Art, architecture and culture are a unique facet of this Himalayan nation. It’s architectural style is displayed in the way houses, monasteries, Dzongs (fortresses) are built. Ancient structures, most importantly Dzongs, were built without prior planning or modern engineering techniques. In fact, the builders didn’t even use nails. At present, buildings have to fit certain architectural guidelines as per government laws so that the country’s architectural style is preserved.
The thirteen Bhutanese arts and crafts that have been in practice since time immemorial are known as The Zorig Chusum. They comprise:
- Thag zo – the art of weaving rich, colorful textiles is prevalent especially in the central and eastern parts of Bhutan, ex. bura, kishuthara, yathra, mathra.
- Tsha zo – weaving of bamboo and cane products such as baskets, mats, containers, winnowers.
- Shag zo – making of wooden bowls from special wooden knots.
- Lhag zo – paintings capturing imagery of the Bhutanese landscape.
- Shing zo – carpentry.
- Do zo or stonework – Classic examples of stonework are Chorten Kora in Trashiyangtse, eastern Bhutan and Chendebji chorten, central Bhutan.
- Par zo – major carvings carried out on stone, wood and slate.
- Jim zo – involves sculpture of works in clay. Statues of deities, gods and goddesses and other prominent religious figures exemplify clay work in Bhutan.
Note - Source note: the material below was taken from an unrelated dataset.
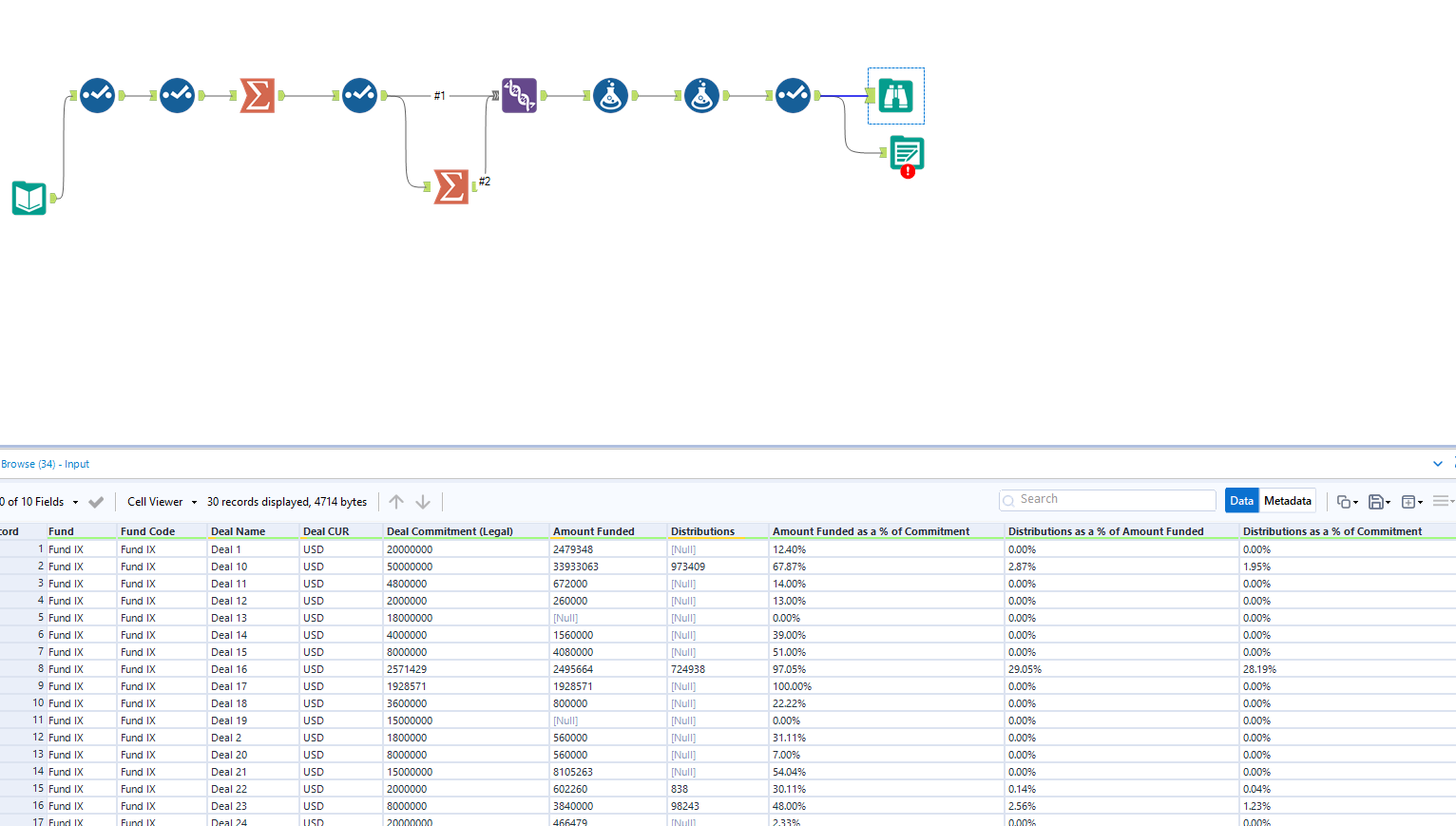Image resolution: width=1456 pixels, height=826 pixels.
Task: Select the first Formula flask tool
Action: click(610, 95)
- Lug zo – is believed to be introduced by a Tibetan saint known as Dupthob Thangtong Gyalpo. He used bronze to cast containers such as cups, urns, and vases. People also shaped bronze into weapons and armor namely battle-axes, helmets, knives, swords and shields.
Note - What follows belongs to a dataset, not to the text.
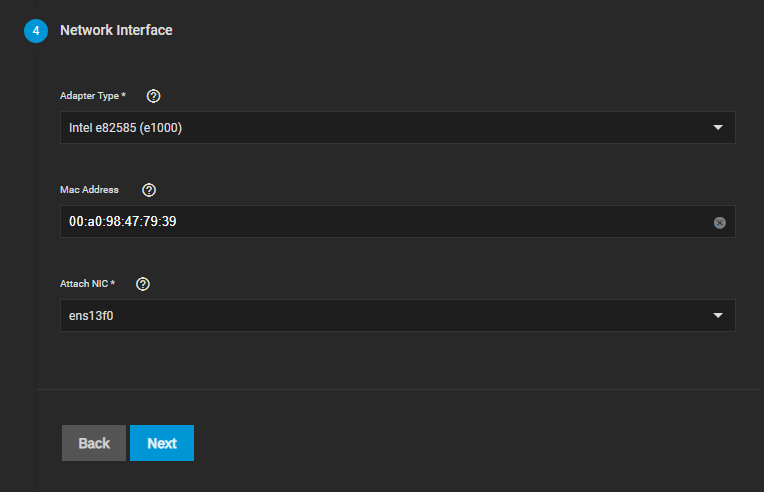Go to the Next wizard step

coord(162,443)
- Troe ko or ornament crafting – is a skill that has produced beautiful jewelry widely used by Bhutanese women.
- De zo – the art of making traditional paper from the bark of the Daphne tree.
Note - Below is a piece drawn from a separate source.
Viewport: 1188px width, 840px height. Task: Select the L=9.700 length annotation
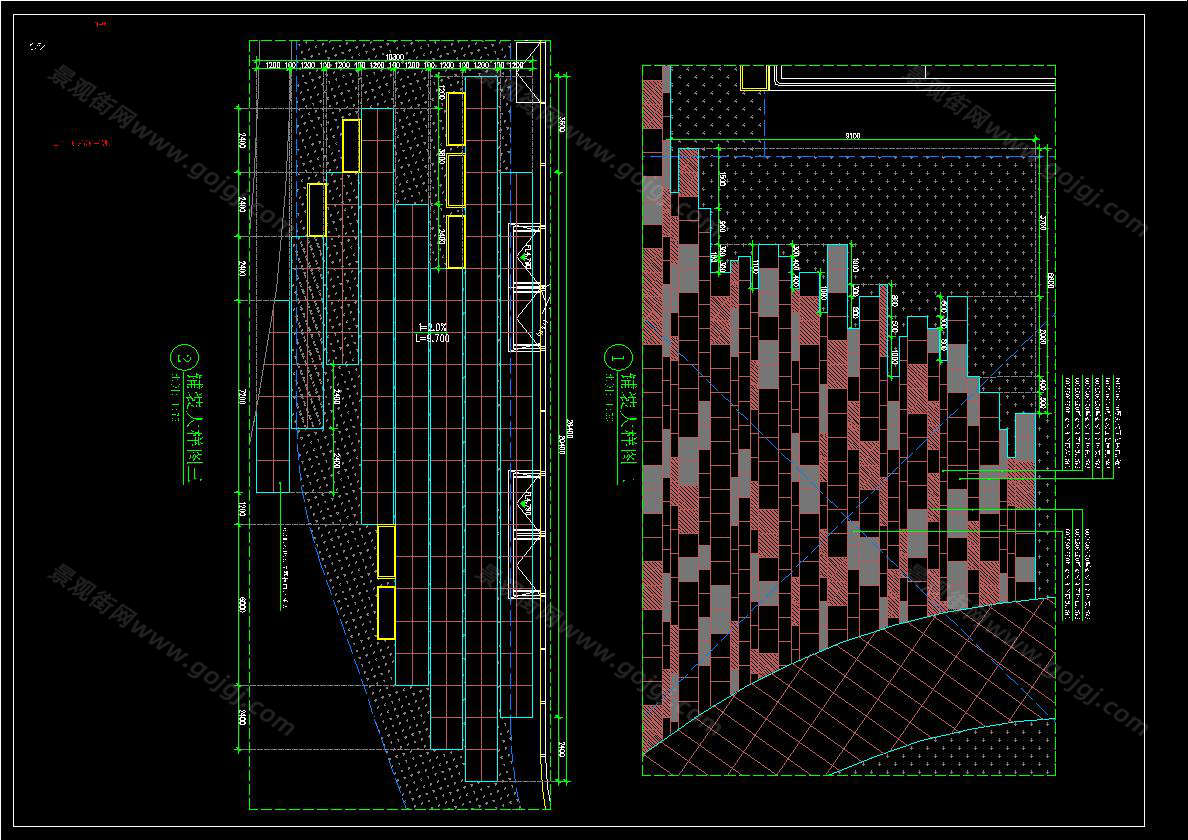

- Tshem zo – the art of embroidery and appliqué normally practiced by monks which they use to produce religious scrolls known as Thangkas.
- Tsho lham – the art of traditional boot making
Bhutan has two Zorig Chusum institutes: one in Thimphu, the capital and one in the far-flung eastern district of Trashiyangtse.
The Bhutanese costume for men (gho) and women (kira) are unique and the people take great pride in wearing them. The gho is akin to a short skirt with a “great pocket” while the kira can be intricately patterned. It is worn with “wonju” an inner blouse and a “tego” outer jacket that is secured by a broach. Both the gho and kira are firmly held in place by a “kera” (belt) tied at the waist.
All government offices require that its employees wear the national dress and on festive occasions like the “Tsechu” where crowds gather to receive blessings or witness masked dances. Men and women in ghos and kiras can be seen in their resplendent colorful glory.